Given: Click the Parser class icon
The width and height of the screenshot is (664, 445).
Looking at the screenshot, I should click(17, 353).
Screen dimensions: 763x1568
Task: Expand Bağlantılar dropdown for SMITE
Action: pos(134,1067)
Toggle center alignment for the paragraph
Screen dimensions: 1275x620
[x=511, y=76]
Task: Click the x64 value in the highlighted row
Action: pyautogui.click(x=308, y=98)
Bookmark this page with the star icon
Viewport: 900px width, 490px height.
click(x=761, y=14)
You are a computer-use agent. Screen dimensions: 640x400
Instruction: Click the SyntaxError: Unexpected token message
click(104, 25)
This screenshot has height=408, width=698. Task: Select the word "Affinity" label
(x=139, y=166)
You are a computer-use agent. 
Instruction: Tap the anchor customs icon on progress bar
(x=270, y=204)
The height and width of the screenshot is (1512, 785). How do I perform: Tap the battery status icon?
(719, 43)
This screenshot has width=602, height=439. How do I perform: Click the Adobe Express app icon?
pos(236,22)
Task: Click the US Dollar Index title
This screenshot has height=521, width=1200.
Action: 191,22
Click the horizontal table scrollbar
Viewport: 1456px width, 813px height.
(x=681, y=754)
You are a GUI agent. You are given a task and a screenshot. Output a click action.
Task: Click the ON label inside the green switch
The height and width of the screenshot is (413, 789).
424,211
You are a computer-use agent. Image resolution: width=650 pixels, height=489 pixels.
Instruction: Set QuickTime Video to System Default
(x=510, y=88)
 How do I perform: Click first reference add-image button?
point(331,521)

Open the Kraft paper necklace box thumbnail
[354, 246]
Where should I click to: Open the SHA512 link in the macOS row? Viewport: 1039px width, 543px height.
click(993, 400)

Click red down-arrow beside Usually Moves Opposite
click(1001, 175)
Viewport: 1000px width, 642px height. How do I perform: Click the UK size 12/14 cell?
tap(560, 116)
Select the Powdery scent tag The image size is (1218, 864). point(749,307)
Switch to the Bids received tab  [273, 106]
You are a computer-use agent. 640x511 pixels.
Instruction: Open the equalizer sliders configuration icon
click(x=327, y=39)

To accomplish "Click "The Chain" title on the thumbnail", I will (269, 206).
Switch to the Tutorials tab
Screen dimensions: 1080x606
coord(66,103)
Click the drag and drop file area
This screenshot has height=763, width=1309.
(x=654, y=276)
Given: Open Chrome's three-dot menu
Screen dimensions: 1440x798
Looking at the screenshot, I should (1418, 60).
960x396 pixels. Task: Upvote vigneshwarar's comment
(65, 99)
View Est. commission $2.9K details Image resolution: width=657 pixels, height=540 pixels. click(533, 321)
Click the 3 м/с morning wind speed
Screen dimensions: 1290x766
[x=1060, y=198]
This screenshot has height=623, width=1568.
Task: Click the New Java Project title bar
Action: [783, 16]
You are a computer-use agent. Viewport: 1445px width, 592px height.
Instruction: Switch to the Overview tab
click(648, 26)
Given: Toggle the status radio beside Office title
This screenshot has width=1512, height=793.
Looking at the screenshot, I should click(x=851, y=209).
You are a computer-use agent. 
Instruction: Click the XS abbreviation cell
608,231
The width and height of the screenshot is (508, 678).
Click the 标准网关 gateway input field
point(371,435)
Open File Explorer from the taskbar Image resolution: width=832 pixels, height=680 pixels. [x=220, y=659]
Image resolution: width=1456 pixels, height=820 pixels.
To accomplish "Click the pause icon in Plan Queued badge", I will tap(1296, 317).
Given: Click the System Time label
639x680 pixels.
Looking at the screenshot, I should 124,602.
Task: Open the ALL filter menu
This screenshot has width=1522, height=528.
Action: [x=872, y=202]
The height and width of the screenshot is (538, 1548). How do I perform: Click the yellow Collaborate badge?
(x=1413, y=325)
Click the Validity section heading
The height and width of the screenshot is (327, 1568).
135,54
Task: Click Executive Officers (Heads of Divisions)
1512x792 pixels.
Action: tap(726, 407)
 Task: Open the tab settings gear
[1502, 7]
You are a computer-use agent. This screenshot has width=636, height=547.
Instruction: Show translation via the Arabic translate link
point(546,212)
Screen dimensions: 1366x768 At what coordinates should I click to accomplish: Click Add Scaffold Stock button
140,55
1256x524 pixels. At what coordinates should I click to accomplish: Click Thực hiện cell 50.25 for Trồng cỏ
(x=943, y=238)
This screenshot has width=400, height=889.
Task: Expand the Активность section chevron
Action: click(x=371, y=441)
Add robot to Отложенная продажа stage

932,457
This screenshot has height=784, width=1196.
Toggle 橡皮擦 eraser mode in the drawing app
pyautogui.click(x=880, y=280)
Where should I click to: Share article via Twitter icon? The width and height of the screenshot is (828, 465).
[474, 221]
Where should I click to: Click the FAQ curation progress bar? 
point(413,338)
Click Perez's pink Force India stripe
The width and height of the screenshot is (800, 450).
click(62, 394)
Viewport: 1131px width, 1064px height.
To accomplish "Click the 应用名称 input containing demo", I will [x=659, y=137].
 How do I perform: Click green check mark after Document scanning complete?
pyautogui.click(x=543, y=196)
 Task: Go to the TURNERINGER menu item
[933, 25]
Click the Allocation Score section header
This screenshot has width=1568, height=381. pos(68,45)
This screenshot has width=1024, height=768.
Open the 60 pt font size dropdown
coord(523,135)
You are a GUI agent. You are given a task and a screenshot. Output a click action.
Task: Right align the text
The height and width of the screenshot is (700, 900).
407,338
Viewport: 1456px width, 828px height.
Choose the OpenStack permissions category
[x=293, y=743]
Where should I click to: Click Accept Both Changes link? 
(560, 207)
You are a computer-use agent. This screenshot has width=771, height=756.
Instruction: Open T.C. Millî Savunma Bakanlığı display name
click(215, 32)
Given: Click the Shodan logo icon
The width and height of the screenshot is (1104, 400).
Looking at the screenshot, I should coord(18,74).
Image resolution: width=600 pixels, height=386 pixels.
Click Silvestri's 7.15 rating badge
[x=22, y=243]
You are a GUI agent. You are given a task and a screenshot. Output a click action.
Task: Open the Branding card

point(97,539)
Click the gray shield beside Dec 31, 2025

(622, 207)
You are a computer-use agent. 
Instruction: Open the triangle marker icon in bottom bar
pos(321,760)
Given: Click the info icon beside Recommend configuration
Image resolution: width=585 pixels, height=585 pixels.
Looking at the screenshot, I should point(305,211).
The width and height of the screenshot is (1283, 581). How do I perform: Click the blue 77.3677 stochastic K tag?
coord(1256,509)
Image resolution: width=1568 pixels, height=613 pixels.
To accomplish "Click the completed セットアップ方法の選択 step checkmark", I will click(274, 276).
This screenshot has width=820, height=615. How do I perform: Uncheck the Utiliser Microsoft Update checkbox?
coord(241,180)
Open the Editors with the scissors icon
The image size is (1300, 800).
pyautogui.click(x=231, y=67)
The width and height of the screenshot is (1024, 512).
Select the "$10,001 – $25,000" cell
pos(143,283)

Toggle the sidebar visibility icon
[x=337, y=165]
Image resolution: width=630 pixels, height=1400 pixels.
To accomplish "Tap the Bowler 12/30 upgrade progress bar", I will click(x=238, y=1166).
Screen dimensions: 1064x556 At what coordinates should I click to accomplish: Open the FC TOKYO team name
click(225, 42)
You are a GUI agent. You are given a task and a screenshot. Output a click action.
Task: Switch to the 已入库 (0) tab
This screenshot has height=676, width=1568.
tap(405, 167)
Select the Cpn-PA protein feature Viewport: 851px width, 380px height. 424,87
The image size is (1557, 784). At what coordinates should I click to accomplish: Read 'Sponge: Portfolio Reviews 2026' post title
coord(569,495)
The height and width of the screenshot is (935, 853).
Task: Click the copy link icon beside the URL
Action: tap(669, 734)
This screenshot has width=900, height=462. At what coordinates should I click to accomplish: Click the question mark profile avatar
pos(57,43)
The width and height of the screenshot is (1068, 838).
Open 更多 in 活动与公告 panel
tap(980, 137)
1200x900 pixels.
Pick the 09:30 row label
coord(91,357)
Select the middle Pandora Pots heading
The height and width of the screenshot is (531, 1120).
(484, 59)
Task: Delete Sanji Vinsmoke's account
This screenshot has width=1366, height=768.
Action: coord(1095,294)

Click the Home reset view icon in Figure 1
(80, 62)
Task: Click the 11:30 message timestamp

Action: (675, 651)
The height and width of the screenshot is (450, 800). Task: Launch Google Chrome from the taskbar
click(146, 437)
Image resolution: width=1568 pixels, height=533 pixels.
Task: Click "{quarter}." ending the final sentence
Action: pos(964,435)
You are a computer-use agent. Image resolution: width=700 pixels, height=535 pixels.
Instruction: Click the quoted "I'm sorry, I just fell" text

◇ ◇ ◇ ◇ ◇ ◇ ◇

→ **Exercise brief**:
Reproduce every line from the listing above that holds the word "will".

→ **Solution to the exercise**:
To accomplish "Click "The Chain" title on the thumbnail", I will (269, 206).
To accomplish "Click the pause icon in Plan Queued badge", I will tap(1296, 317).
To accomplish "Click the 应用名称 input containing demo", I will [x=659, y=137].
To accomplish "Click the completed セットアップ方法の選択 step checkmark", I will click(274, 276).
To accomplish "Tap the Bowler 12/30 upgrade progress bar", I will click(x=238, y=1166).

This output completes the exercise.